Reproduction of Fungi

  • Asexual: Budding (yeasts), spore formation (molds: sporangiospores, chlamydospores, conidiospores).

  • Sexual: Formation of sexual spores (+ and - types), dikaryon stage.

Sexual Spore Formation Steps:

  1. Haploid cells fuse (+ and -).

  2. Cell forms dikaryon (two nuclei).

  3. Nuclei fuse to form diploid.

  4. Meiosis produces haploid spores.

Classification of Fungi

Four major subgroups:

Division

Key Features

Examples

Zygomycota

Multinucleate molds, reproduce sexually/asexually, sexual spore = zygospore

Microsporidia (obligate intracellular parasites)

Ascomycota

Molds/yeasts, sexual spore = ascospore, form dikaryon

Penicillium, Claviceps purpurea, Saccharomyces, Neurospora

Basidiomycota

Mushrooms, puffballs, bracket fungi, sexual spore = basidiospore

Cryptococcus neoformans, toadstools

Deuteromycetes

Imperfect fungi, sexual stages unknown

Classification evolving

Algae

Introduction to Algae

Algae are eukaryotic photoautotrophs that produce gametes. They are classified by distribution, morphology, reproduction, and biochemical traits.

Distribution of Algae

  • Mostly aquatic: fresh, brackish, salt water.

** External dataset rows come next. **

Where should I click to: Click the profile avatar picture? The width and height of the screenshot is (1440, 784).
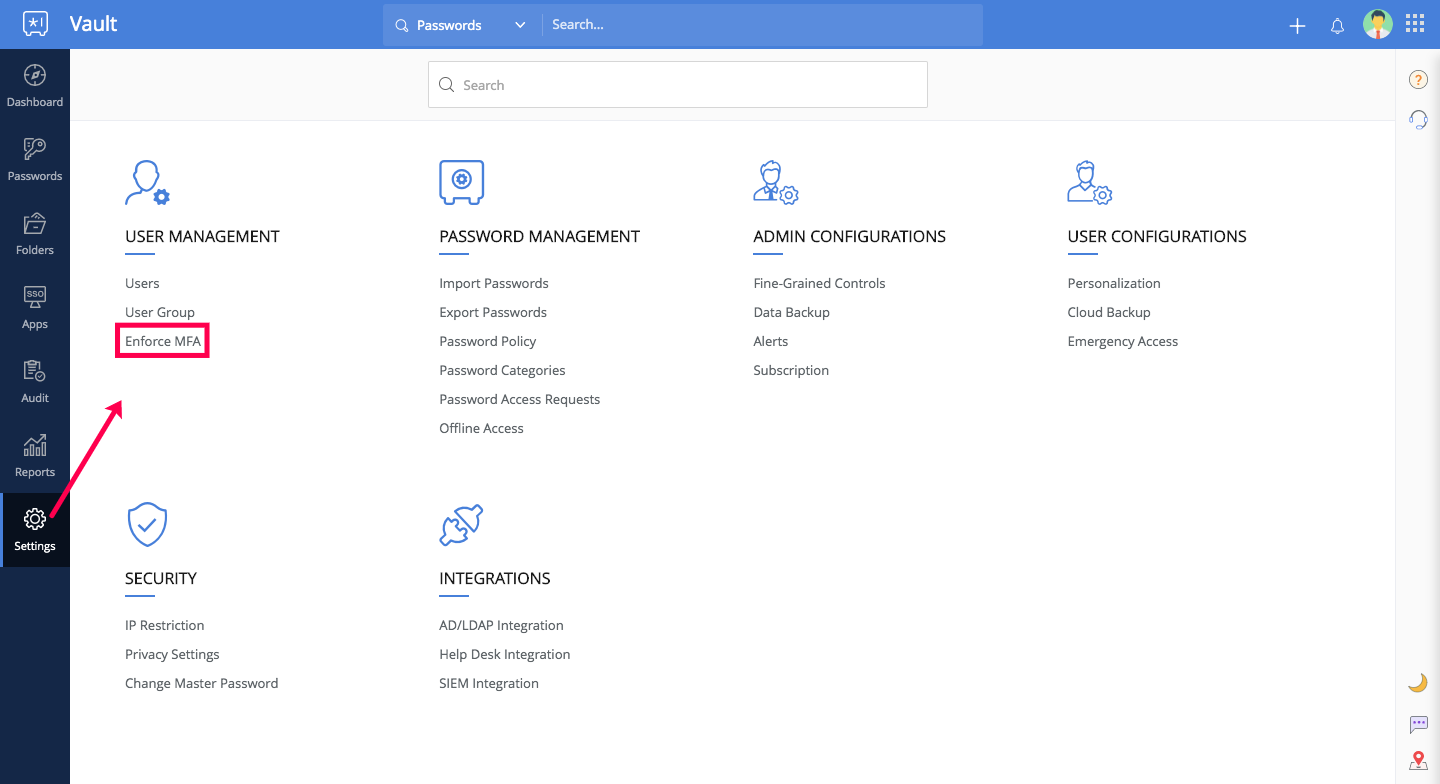point(1378,24)

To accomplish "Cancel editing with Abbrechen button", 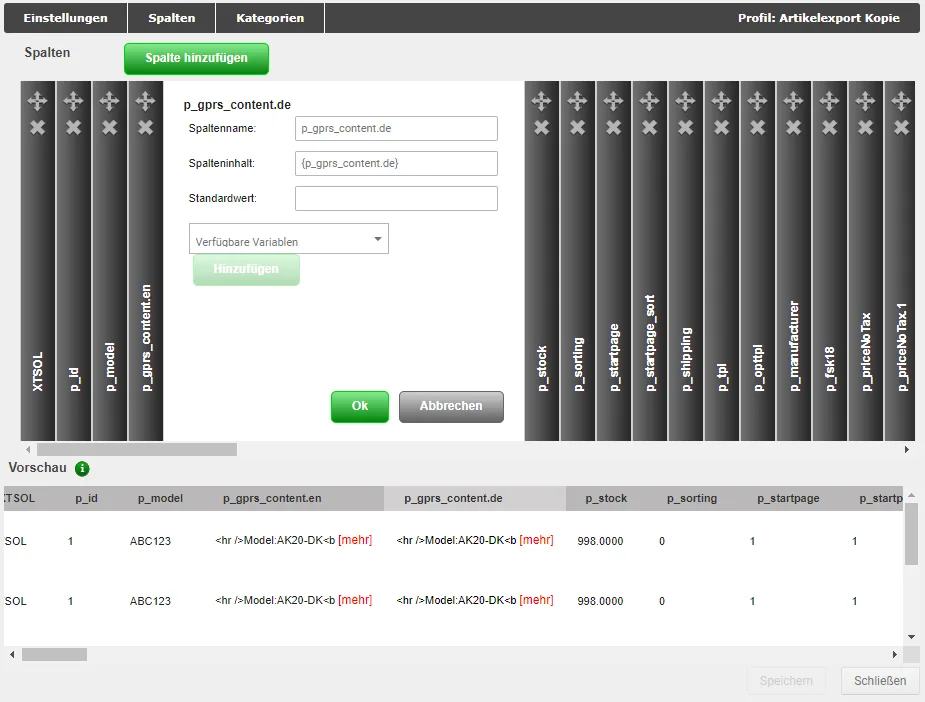I will pyautogui.click(x=451, y=406).
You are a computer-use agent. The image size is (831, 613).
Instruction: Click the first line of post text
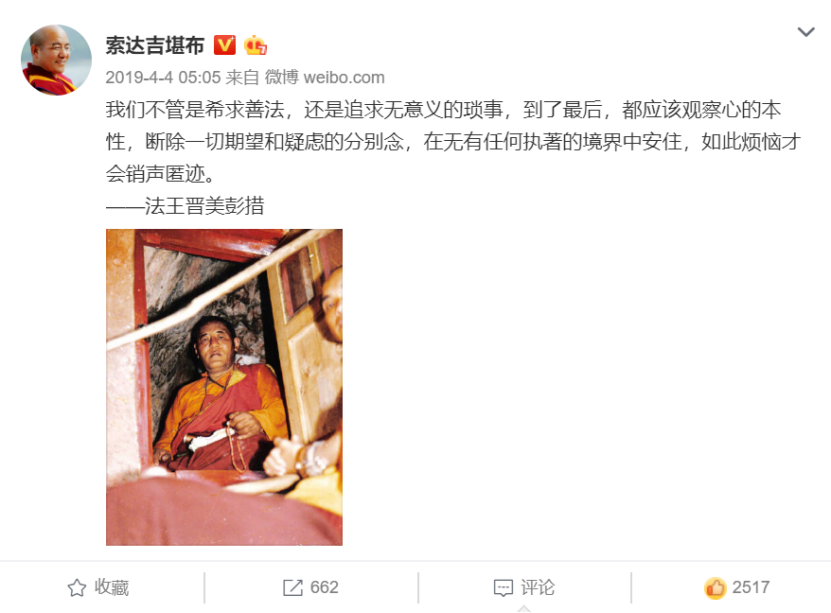tap(443, 110)
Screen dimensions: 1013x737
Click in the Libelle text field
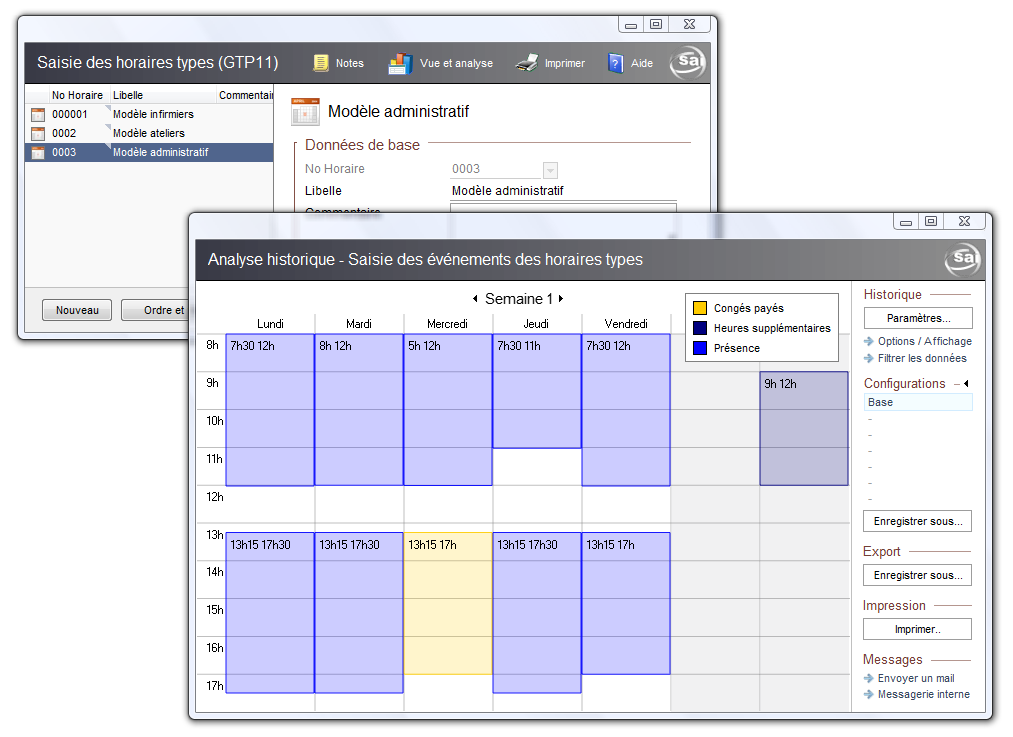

  • Use chlorophyll and accessory pigments to absorb light.

Morphology of Algae

  • Unicellular or colonial; some have simple multicellular structures.

Reproduction of Algae

  • Unicellular: Asexual by mitosis; sexual by gametes.

  • Multicellular: Asexual by fragmentation; sexual by gametes or alternation of generations.

Classification of Algae

Division

Key Features

Examples

Chlorophyta (Green Algae)

Chlorophyll a and b, starch reserves, cellulose walls

Freshwater, filamentous forms

Rhodophyta (Red Algae)

Phycoerythrin pigment, cell walls with agar/carrageenan

Gelidium, Chondrus

Phaeophyta (Brown Algae)

Xanthophyll pigments, produce alginic acid

Giant kelp

Chrysophyta (Golden Algae, Diatoms)

Chrysolaminarin storage, silica cell walls

Diatoms

Water Molds

Introduction to Water Molds

Water molds are not true fungi. They are more closely related to diatoms, chrysophytes, and brown algae. Water molds are decomposers and can cause crop diseases (e.g., Great Potato Famine).

Other Eukaryotic Microbes: Parasitic Helminths and Vectors

Introduction

Although not microbes, parasitic helminths and arthropod vectors are important in microbiology due to their role in disease transmission.

Helminths

  • Parasitic worms: Found in human body fluids; can be mechanical or biological vectors.

Arthropod Vectors

  • Arachnids: Ticks and mites; transmit bacterial, viral, protozoan diseases (e.g., Lyme disease).

  • Insects: Fleas, lice, mosquitoes, kissing bugs; transmit various diseases (e.g., plague, typhus, malaria, Chagas disease).

Summary Table: Human Pathogens by Group

Group

Pathogen

Disease

Protozoa

Trichomonas vaginalis

STD

Protozoa

Giardia

Giardiasis (severe diarrhea)

Protozoa

Kinetoplastids: Trypanosoma, Leishmania

Trypanosomiasis, Leishmaniasis

Protozoa

Balantidium

Amoebic dysentery

Protozoa

Apicomplexans: Plasmodium, Toxoplasma

Malaria, toxoplasmosis

Protozoa

Dinoflagellates: Gymnodinium, Gonyaulax, Pfiesteria

Produce neurotoxins

Protozoa

Amoebozoa: Naegleria, Acanthamoeba, Entamoeba

Brain infections, amoebic dysentery

Fungi

Microsporidia

Immunocompromised disease

Fungi

Ascomycota: Claviceps purpurea

Ergot poisoning, hallucinations

Fungi

Ascomycota: Penicillium

Antibiotic production

Fungi

Basidiomycota: Cryptococcus neoformans

Fungal meningitis

Lichens

Fungi + photosynthetic microbes

Environmental contributions

Key Terms and Definitions

  • Trophozoite: Motile feeding stage of protozoa.

  • Cyst: Dormant, resistant stage of protozoa.

  • Hyphae: Filamentous structures in molds.

  • Mycelium: Mass of hyphae.

  • Saprobe: Organism that feeds on decaying matter.

  • Dikaryon: Fungal cell with two nuclei.

  • Zygospore, Ascospore, Basidiospore: Sexual spores of fungi.

  • Lichen: Symbiotic partnership between fungus and photosynthetic microbe.